"mammoth. sure. whatever." |
it's like living in a barn with yaks who eat spaghetti served up by a paint shaker.
you know what would help? a fire hose and the world's biggest shop-vac. throw open the doors, blast everything out, and suck up whatever's left.
that, or new flooring in just one room.
all we need is that one domino to fall, and everything piled up in the middle of every room will start to go away. one floor goes down, one pile moves to the next room. another floor goes down, another pile moves. move, install. move, install. see how easy?
for want of a single finished floor, an entire house is being lost. inhumed like an ancient civilization under a desert of half-boxed artifacts. if the people from "hoarders" walked in right now, we'd have no chance to convince them they were in the wrong house. paths wind through boxes stacked three high. "have you seen the plastic tray that goes under the lime tree?" yes, as a matter of fact i have seen it, but i couldn't begin to tell you where. and no, i don't know where the lime tree is, either.
interesting psychosocial note: after a while you start to not notice boxes any more. i mean, subconsciously their continued existence is still annoying the sh*t out of you, but consciously you just start to look past them. and around them. and through them. this, i believe, is how humans have survived whilst other species have died out: our ability to pretend there isn't a decomposing mammoth in the middle of the cave.
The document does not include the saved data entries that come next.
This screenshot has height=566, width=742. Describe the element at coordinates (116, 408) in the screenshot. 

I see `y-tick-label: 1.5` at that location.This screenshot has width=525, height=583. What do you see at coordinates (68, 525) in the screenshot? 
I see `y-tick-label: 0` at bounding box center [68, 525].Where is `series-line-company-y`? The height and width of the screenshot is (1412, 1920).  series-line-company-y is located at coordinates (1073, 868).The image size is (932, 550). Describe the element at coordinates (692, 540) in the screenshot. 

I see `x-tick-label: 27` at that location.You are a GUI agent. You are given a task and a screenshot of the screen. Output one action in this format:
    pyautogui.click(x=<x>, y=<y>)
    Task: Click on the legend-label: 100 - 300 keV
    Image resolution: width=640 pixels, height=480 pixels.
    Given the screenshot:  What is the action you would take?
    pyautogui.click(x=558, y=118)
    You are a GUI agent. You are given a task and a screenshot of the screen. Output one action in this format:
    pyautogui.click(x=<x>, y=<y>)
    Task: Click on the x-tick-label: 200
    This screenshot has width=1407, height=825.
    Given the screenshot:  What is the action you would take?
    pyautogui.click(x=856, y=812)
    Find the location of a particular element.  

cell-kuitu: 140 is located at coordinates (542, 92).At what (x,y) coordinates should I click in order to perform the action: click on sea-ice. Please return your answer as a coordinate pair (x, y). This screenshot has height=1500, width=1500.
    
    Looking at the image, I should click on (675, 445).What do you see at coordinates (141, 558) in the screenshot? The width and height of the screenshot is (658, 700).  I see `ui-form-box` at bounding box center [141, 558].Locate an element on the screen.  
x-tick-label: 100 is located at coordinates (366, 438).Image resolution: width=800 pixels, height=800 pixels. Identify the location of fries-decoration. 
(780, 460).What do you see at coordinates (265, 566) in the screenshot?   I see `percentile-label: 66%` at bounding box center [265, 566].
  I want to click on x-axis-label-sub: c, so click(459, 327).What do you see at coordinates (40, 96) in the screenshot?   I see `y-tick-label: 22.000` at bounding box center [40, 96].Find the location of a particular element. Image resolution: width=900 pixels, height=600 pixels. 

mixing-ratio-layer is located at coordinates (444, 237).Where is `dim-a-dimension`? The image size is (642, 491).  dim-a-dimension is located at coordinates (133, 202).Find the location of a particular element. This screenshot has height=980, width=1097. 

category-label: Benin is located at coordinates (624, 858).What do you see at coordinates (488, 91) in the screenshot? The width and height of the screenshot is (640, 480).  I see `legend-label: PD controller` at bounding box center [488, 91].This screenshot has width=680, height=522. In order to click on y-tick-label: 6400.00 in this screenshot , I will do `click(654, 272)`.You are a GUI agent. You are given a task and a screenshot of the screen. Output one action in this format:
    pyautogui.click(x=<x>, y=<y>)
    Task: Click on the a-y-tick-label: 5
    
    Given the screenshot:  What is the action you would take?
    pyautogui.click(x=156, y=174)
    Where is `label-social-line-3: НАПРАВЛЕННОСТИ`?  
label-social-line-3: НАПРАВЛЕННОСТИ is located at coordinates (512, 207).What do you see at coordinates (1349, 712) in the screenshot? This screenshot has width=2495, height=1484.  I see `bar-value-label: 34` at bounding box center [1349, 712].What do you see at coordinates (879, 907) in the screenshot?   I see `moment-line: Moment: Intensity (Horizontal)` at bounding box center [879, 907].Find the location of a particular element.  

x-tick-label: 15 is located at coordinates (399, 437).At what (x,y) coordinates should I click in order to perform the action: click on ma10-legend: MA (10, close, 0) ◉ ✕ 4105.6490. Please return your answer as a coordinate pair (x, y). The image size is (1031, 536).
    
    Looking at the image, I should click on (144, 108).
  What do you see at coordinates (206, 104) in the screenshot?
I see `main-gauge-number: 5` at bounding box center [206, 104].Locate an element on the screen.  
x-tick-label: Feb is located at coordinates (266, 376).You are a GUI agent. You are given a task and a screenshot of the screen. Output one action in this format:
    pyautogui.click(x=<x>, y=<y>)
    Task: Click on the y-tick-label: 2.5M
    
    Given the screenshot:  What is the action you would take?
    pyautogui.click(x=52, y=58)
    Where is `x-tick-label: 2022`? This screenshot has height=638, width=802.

"my god, there's a mammoth decomposing in your living room."
"no, there's not."
"right there, next to the couch!"
"i don't see anything. at all. are you sure you're feeling all right?"
"the smell…{gak}"
"don't throw up in here, for god's sake, you'll make a mess!"
have you ever ripped out carpet? lots and lots of carpet? it's like an archeological expedition: you learn things about the people who once lived there, and you experience them in ways you maybe weren't expecting. you also learn that you never, ever want carpet in your house. ever again.
what i learned about the previous owners from ripping out their carpets:
∙ they didn't mind that "old carpet" look
∙ they enjoyed the beach, and wanted to bring it indoors
∙ they had a (bad) dog
the worst thing about ripping out somebody else's carpet is knowing that you're stirring up years of their, you know, personal dust. just…ackkkk. so, you wear a dust mask and gloves and clothes you don't mind burning later. and you cut into this stuff and the dust poofs up, and you're like, "oh my god, i am now swimming in somebody else's personal dust." but, you keep going because it has to be done and there's no one else to do it, and the clock is ticking...
once the carpet is up and out of the house, you have to go back in for the pad underneath. even though you know everything that was in the carpet is also in the pad. maybe more so. but, it all has to go, so you wade in and rip it up and haul it out. leaving behind…
carpet strips. long strips of sharp little nails that hold the carpet down around the perimeter of every room, every hallway, every single stairstep in the house. nasty, ugly stuff designed not just to keep carpet in place, but to encourage the next homeowner to pay someone else remove it, no matter what the cost.
i would've paid ~ gladly ~ but the missus wasn't having it. "owners do this kind of thing on HGTV all the time," she said. "how hard can it be?"
"not hard at all if you're not the one doing it," i may have muttered.
"what was that?"
"nothing, dear!"
what's today…the 15th? i just got a text telling me that floors will go down in the bedrooms on the 22nd. floors! in one more week! that's nothing...it'll go by in the blink of an eye. and a year from now no one will remember boxapalooza 2013.
but let a few thousand years go by and let's see how science explains the limes and the spaghetti and the lone swatch of carpet (complete with personal dust) under our floors.